#### TASK REQUIREMENTS
Copy out the part of the MI5 article below that opens with the words "In a major speech at the Thames House headquarters" and closes with "UK’s Security Service.", switching "LinkedIn" to "Facebook".

[start of SUPPLIED PASSAGE]

Britons should be alert to spying from China and Russia as they are with terrorism, warns MI5 chief | #cybersecurity | #cyberattack

Britons should be on their guard about spying and hostile state attacks from the likes of China and Russia in the same way they are about terrorism, MI5’s top boss will warn today.

In a major speech at the Thames House headquarters in London, MI5’s Director General, Ken McCallum will warn that ordinary members of the public are not immune to the tentacles of hostile states.

He will also emphasis that the ‘less visible threats that have the potential to affect us all’.

To date, there have been more than 10,000 ‘disguised approaches from foreign spies to regular people in the UK, seeking to manipulate them’, according to MI5.

The approaches have been made through social media sites such as LinkedIn to steal information, according to the UK’s Security Service.

And Mr McCallum say he believes ‘regular people’ should care more about cyber attacks, spying on our world-leading research and technology, misinformation and interference.

In a major speech at the Thames House spy headquarters in London, MI5’s Director General, Ken McCallum (pictured) will warn that ordinary members of the public are not immune to the tentacles of hostile states like Russia and China

Mr McCallum will today warn Britons to be on their guard about hostile state attacks from the likes of China (pictured left: President Xi Jinping) and Russia (pictured right: President Vladamir Putin), warning they should treat the threat level in the same way they do with terrorism.

[end of SUPPLIED PASSAGE]
[start of DATA LINES]

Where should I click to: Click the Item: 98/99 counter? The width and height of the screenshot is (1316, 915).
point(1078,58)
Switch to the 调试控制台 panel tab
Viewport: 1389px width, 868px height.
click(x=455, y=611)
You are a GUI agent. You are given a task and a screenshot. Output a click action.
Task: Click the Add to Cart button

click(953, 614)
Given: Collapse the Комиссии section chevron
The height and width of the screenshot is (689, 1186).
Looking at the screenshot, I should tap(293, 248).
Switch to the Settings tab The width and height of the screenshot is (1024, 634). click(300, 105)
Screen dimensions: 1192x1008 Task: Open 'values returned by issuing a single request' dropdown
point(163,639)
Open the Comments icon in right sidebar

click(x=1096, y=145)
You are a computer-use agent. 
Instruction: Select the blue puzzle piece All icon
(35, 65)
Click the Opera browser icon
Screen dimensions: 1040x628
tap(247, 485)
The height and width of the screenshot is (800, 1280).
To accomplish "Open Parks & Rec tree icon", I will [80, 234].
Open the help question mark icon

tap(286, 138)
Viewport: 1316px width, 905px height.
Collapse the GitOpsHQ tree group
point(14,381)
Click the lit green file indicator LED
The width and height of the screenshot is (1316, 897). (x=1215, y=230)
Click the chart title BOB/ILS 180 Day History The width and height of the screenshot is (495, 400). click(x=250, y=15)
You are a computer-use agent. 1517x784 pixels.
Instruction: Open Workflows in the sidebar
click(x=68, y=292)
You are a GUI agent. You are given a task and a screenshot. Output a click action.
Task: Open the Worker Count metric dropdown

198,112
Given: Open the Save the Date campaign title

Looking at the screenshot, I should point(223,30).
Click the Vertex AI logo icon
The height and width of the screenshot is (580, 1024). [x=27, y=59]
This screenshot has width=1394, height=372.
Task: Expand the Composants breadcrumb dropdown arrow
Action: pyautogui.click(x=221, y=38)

[end of DATA LINES]

#### FINISHED ANSWER
In a major speech at the Thames House headquarters in London, MI5’s Director General, Ken McCallum will warn that ordinary members of the public are not immune to the tentacles of hostile states.

He will also emphasis that the ‘less visible threats that have the potential to affect us all’.

To date, there have been more than 10,000 ‘disguised approaches from foreign spies to regular people in the UK, seeking to manipulate them’, according to MI5.

The approaches have been made through social media sites such as Facebook to steal information, according to the UK’s Security Service.